Please print each record exactly, omitting none of them.

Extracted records
┄┄┄┄┄┄┄┄┄┄┄┄┄┄┄┄┄┄┄┄
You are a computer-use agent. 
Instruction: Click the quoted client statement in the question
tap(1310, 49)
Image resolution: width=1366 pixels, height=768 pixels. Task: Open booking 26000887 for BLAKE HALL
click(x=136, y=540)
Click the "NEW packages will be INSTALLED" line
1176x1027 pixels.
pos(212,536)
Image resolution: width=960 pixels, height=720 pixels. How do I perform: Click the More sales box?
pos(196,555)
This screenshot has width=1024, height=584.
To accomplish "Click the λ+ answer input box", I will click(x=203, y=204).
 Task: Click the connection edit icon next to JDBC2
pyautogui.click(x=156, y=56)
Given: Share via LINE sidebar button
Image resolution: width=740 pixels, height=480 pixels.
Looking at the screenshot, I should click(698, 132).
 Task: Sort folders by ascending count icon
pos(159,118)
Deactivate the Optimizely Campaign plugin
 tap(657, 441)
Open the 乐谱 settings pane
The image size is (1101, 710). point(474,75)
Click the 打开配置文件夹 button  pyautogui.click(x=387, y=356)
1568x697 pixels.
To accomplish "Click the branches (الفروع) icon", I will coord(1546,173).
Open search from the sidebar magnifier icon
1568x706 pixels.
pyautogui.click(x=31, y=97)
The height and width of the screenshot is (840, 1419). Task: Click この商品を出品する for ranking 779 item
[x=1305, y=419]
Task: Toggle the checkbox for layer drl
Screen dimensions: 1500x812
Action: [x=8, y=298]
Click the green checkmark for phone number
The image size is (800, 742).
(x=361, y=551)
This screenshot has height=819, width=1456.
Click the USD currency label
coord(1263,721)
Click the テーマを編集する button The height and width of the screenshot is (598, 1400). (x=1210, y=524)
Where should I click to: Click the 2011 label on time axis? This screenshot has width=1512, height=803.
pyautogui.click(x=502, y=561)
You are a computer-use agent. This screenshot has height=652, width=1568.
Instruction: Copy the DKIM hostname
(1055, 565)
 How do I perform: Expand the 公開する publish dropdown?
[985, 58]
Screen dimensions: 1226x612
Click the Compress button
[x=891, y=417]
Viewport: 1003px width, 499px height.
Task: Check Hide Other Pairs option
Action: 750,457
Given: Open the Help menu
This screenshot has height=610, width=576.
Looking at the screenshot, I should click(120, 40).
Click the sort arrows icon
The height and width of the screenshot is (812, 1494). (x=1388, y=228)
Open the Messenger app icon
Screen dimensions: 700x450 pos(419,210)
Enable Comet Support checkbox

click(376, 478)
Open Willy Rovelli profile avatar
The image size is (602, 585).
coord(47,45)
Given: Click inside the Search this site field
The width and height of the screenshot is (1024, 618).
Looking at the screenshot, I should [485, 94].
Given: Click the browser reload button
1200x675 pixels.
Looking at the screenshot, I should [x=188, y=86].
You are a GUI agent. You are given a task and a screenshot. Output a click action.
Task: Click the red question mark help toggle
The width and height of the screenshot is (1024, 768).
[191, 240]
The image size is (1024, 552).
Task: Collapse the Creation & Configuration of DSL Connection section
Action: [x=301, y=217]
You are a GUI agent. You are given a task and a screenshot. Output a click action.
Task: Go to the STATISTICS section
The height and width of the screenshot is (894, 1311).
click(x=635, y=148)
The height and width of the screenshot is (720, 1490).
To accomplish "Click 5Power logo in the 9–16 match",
┄┄┄┄┄┄┄┄┄┄┄┄┄┄┄┄┄┄┄┄
_TASK SOLUTION:_
You are a computer-use agent. 
Instruction: Click the quoted client statement in the question
tap(1310, 49)
Image resolution: width=1366 pixels, height=768 pixels. Task: Open booking 26000887 for BLAKE HALL
click(x=136, y=540)
Click the "NEW packages will be INSTALLED" line
1176x1027 pixels.
pos(212,536)
Image resolution: width=960 pixels, height=720 pixels. How do I perform: Click the More sales box?
pos(196,555)
This screenshot has width=1024, height=584.
To accomplish "Click the λ+ answer input box", I will click(x=203, y=204).
 Task: Click the connection edit icon next to JDBC2
pyautogui.click(x=156, y=56)
Given: Share via LINE sidebar button
Image resolution: width=740 pixels, height=480 pixels.
Looking at the screenshot, I should click(698, 132).
 Task: Sort folders by ascending count icon
pos(159,118)
Deactivate the Optimizely Campaign plugin
 tap(657, 441)
Open the 乐谱 settings pane
The image size is (1101, 710). point(474,75)
Click the 打开配置文件夹 button  pyautogui.click(x=387, y=356)
1568x697 pixels.
To accomplish "Click the branches (الفروع) icon", I will coord(1546,173).
Open search from the sidebar magnifier icon
1568x706 pixels.
pyautogui.click(x=31, y=97)
The height and width of the screenshot is (840, 1419). Task: Click この商品を出品する for ranking 779 item
[x=1305, y=419]
Task: Toggle the checkbox for layer drl
Screen dimensions: 1500x812
Action: [x=8, y=298]
Click the green checkmark for phone number
The image size is (800, 742).
(x=361, y=551)
This screenshot has height=819, width=1456.
Click the USD currency label
coord(1263,721)
Click the テーマを編集する button The height and width of the screenshot is (598, 1400). (x=1210, y=524)
Where should I click to: Click the 2011 label on time axis? This screenshot has width=1512, height=803.
pyautogui.click(x=502, y=561)
You are a computer-use agent. This screenshot has height=652, width=1568.
Instruction: Copy the DKIM hostname
(1055, 565)
 How do I perform: Expand the 公開する publish dropdown?
[985, 58]
Screen dimensions: 1226x612
Click the Compress button
[x=891, y=417]
Viewport: 1003px width, 499px height.
Task: Check Hide Other Pairs option
Action: 750,457
Given: Open the Help menu
This screenshot has height=610, width=576.
Looking at the screenshot, I should click(120, 40).
Click the sort arrows icon
The height and width of the screenshot is (812, 1494). (x=1388, y=228)
Open the Messenger app icon
Screen dimensions: 700x450 pos(419,210)
Enable Comet Support checkbox

click(376, 478)
Open Willy Rovelli profile avatar
The image size is (602, 585).
coord(47,45)
Given: Click inside the Search this site field
The width and height of the screenshot is (1024, 618).
Looking at the screenshot, I should [485, 94].
Given: Click the browser reload button
1200x675 pixels.
Looking at the screenshot, I should [x=188, y=86].
You are a GUI agent. You are given a task and a screenshot. Output a click action.
Task: Click the red question mark help toggle
The width and height of the screenshot is (1024, 768).
[191, 240]
The image size is (1024, 552).
Task: Collapse the Creation & Configuration of DSL Connection section
Action: [x=301, y=217]
You are a GUI agent. You are given a task and a screenshot. Output a click action.
Task: Go to the STATISTICS section
The height and width of the screenshot is (894, 1311).
click(x=635, y=148)
The height and width of the screenshot is (720, 1490).
To accomplish "Click 5Power logo in the 9–16 match",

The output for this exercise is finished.